Material shown ▸

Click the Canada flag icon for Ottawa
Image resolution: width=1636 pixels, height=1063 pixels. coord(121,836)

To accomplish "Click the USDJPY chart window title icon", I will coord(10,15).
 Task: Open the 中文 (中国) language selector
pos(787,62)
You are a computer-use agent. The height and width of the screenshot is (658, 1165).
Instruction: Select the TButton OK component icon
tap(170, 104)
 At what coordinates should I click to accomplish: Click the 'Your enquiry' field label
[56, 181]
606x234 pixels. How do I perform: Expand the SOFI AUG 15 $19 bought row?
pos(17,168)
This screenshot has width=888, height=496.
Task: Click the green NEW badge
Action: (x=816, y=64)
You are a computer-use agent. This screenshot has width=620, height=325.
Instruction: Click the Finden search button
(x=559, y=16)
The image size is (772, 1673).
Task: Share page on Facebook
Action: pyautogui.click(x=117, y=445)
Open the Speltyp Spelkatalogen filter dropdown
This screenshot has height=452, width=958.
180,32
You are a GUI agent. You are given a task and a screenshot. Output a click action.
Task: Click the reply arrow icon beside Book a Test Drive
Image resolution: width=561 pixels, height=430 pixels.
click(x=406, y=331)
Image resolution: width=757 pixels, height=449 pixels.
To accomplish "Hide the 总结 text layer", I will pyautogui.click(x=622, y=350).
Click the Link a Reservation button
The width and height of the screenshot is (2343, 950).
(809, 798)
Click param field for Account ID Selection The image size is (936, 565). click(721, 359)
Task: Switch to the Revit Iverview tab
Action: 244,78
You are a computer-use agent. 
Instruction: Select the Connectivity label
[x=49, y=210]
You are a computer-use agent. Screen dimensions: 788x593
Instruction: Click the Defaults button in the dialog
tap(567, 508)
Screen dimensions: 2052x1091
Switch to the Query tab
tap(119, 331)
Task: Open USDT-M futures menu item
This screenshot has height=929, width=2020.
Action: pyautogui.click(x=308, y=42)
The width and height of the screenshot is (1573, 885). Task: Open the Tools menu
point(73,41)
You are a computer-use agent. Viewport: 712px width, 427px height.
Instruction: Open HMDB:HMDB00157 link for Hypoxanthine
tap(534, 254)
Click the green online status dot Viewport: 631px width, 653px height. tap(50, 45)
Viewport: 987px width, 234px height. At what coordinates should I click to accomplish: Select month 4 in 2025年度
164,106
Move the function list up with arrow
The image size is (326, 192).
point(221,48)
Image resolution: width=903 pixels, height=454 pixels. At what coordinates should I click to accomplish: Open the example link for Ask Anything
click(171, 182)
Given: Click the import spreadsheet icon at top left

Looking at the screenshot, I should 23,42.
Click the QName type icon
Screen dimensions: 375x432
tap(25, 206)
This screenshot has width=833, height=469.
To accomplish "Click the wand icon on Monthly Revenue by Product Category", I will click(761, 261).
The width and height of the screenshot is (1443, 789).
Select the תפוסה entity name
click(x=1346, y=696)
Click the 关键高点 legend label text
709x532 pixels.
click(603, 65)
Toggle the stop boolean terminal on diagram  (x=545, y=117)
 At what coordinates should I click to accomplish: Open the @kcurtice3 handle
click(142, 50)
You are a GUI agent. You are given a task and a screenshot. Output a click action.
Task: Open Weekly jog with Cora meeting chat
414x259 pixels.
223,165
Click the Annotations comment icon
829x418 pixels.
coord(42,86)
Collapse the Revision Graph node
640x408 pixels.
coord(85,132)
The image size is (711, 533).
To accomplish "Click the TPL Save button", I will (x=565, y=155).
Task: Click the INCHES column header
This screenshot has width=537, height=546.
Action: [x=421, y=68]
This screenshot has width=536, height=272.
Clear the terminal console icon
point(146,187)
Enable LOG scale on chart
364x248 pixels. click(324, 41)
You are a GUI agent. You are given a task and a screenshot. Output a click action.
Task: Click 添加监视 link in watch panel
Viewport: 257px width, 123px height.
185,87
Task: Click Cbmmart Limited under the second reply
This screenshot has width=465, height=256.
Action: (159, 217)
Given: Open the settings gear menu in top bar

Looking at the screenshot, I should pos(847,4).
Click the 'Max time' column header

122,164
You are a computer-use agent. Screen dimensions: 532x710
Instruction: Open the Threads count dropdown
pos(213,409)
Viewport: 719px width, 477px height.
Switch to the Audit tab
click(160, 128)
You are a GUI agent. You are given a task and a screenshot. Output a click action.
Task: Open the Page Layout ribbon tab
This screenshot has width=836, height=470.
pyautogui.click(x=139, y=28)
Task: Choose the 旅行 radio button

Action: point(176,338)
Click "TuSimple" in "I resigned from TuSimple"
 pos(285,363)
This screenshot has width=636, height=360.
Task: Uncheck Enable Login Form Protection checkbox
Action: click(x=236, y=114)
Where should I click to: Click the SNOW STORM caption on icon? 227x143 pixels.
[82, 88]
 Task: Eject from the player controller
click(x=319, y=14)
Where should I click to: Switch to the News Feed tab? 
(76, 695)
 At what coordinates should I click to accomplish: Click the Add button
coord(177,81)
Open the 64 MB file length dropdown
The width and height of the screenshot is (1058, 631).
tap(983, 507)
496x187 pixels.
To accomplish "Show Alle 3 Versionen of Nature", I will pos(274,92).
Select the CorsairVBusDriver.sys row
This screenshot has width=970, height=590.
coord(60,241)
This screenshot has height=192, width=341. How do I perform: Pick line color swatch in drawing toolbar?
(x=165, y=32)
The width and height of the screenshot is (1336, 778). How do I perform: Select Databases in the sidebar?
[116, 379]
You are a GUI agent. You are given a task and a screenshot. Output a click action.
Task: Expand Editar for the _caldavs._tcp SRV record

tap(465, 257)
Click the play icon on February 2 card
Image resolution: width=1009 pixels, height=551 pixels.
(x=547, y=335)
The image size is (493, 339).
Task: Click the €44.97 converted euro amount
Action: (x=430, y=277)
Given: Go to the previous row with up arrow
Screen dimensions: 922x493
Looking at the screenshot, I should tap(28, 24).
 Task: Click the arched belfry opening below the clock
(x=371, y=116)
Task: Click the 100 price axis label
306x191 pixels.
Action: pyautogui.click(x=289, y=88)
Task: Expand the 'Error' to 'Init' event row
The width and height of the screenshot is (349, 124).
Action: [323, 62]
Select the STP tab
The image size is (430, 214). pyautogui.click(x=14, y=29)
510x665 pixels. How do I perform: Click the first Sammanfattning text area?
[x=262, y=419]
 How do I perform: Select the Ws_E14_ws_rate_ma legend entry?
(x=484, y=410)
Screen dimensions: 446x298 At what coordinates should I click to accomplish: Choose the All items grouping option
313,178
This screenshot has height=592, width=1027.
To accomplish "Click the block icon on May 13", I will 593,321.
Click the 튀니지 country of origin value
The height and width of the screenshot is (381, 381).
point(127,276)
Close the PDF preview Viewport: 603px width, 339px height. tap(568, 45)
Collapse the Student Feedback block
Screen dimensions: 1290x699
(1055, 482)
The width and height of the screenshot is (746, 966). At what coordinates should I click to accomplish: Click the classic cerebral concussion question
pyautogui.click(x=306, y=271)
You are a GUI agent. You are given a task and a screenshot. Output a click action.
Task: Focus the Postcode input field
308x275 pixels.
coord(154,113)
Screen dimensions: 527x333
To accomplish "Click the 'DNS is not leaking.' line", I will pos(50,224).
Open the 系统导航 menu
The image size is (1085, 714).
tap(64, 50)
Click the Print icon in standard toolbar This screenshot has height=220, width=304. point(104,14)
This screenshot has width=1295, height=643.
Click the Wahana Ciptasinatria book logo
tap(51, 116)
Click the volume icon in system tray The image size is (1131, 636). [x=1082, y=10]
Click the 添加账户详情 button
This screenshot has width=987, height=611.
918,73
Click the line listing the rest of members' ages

Task directions ▸ Output the lines above between the one holding "Task: Open Weekly jog with Cora meeting chat" and the one holding "Task: Click Cbmmart", inclusive, with nothing before or after them.

Task answer ▸
Task: Open Weekly jog with Cora meeting chat
414x259 pixels.
223,165
Click the Annotations comment icon
829x418 pixels.
coord(42,86)
Collapse the Revision Graph node
640x408 pixels.
coord(85,132)
The image size is (711, 533).
To accomplish "Click the TPL Save button", I will (x=565, y=155).
Task: Click the INCHES column header
This screenshot has width=537, height=546.
Action: [x=421, y=68]
This screenshot has width=536, height=272.
Clear the terminal console icon
point(146,187)
Enable LOG scale on chart
364x248 pixels. click(324, 41)
You are a GUI agent. You are given a task and a screenshot. Output a click action.
Task: Click 添加监视 link in watch panel
Viewport: 257px width, 123px height.
185,87
Task: Click Cbmmart Limited under the second reply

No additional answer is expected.